Emerging MR imaging techniques are under evaluation, such as imaging based on perfluorocarbon formulations, whose advantage is the high specificity due to the virtual absence of fluor from the body [59]. The fluorine signal can be accurately quantified from the MR images by comparing the 19F signal in the tissue of interest to an external reference containing a known amount of fluorine atoms. The principal drawback of the fluor-based MR imaging is its relatively low sensitivity when compared to cellular imaging with iron nanoparticles.

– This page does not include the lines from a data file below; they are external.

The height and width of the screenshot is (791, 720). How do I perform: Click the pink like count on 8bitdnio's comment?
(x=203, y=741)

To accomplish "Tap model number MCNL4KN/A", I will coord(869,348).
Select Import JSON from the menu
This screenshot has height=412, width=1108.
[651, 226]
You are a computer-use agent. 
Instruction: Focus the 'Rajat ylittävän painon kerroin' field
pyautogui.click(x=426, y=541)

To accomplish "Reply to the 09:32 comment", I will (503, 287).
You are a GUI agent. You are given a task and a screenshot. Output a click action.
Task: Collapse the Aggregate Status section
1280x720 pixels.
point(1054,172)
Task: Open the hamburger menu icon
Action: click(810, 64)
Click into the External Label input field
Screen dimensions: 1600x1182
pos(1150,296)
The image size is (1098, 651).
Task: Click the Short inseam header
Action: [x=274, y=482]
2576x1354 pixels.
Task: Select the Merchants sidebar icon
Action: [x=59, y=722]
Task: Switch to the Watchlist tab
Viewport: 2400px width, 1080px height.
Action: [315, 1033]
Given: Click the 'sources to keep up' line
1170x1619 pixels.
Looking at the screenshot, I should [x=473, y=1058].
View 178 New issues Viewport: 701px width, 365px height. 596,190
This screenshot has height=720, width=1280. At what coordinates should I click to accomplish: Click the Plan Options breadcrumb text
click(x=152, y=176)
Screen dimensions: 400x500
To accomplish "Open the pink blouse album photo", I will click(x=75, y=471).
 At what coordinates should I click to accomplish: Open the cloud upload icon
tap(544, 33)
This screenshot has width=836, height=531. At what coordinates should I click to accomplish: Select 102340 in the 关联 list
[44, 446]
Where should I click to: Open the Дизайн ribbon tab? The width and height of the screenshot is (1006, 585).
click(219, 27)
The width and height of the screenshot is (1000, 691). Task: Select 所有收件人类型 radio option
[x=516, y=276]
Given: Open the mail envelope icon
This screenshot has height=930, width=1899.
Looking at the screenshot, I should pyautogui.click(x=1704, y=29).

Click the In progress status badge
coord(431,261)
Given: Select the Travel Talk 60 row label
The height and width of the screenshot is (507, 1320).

It is therefore clear that the choice of an imaging technique will rely on the efficacy, toxicity, and resolution considered the best for the specific research setting under evaluation.

6. Conclusion

Experimental and clinical evidence exists regarding MSC efficacy in airway defects restoration [35, 37, 60]; although clinical MSC use, in the daily practice, is not yet completely reached for airway diseases, we can argue that MSCs do not represent any more merely an experimental approach to airway tissue defects restoration but they can be considered as a “salvage” therapeutic tool in very selected patients and diseases (Figure 4).

Although some concerns have been expressed with regard to MSCs potential of neoplasm development in cancer patients [61], no clear evidence exists in particular in case of MSC injection in tissue free of cancer and without “in situ” neoplasms [62].

Interesting clinical and experimental results have been obtained by MSCs therapy for large bone defects [63, 64].

Encouraging results have been reported for the treatment of acute respiratory distress syndrome with allogeneic adipose-derived mesenchymal stem cells in a randomized, placebo-controlled pilot study, showing that administration of allogenic adipose-derived MSCs appears to be safe and feasible in the treatment of ARDS [65] as well as in a phase I clinical trial disclosing that a single intravenous infusion of allogeneic, bone marrow-derived human MSCs was well tolerated in nine patients with moderate to severe ARDS [66].

Conflict of Interests

The authors declare that there is no conflict of interests regarding the publication of this paper.

Authors’ Contribution

Francesco Petrella conceived, wrote, and edited the paper; Stefania Rizzo wrote Imaging; Alessandro Borri and Monica Casiraghi wrote and edited the paper; Lorenzo Spaggiari supervised the paper.